How to contact the Procurator Fiscal
2.18 The Scottish Fatalities Investigation Unit (SFIU) is a specialist unit within the Crown Office and Procurator Fiscal Service (COPFS). SFIU has responsibility for receiving reports of deaths occurring in Scotland which are sudden, suspicious, accidental or unexplained.
2.19 There are three SFIU teams in Scotland based in the North, East and West. Each team comprises of a number of legal and administrative staff.
2.20The SFIU North team has staff located in Dundee, Aberdeen and Inverness. The SFIU East team is based in the Procurator Fiscal's office in Edinburgh and the SFIU West team is based in the Procurator Fiscal's office in Glasgow.

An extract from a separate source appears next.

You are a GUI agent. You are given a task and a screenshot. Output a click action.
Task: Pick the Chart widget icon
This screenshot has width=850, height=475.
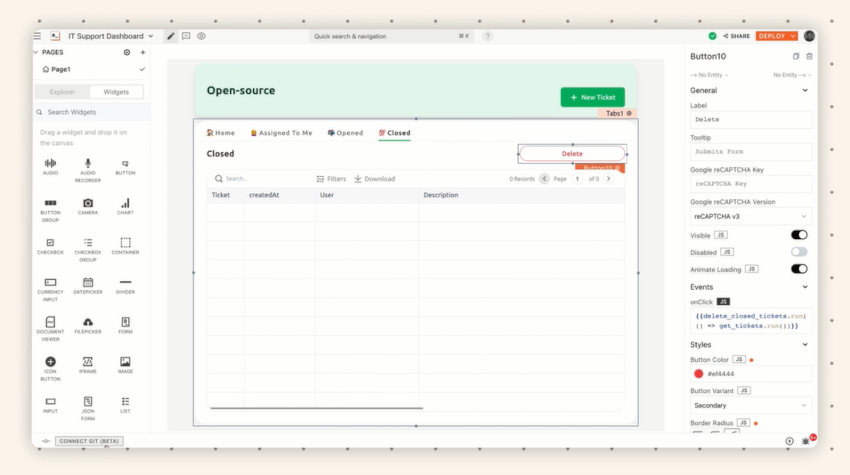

2.21 The death should be reported to the SFIU team in whose area the significant event leading to the death occurred. Annex 1 provides contacts for each team. Please note that where a death or expected death needs to be reported out of normal office hours, the homicide out of hours Procurator Fiscal should be contacted. SNODs/SRs can provide the relevant contact details.
2.22 Information for bereaved relatives on the role of PF in the investigation of deaths can be found on the COPFS website.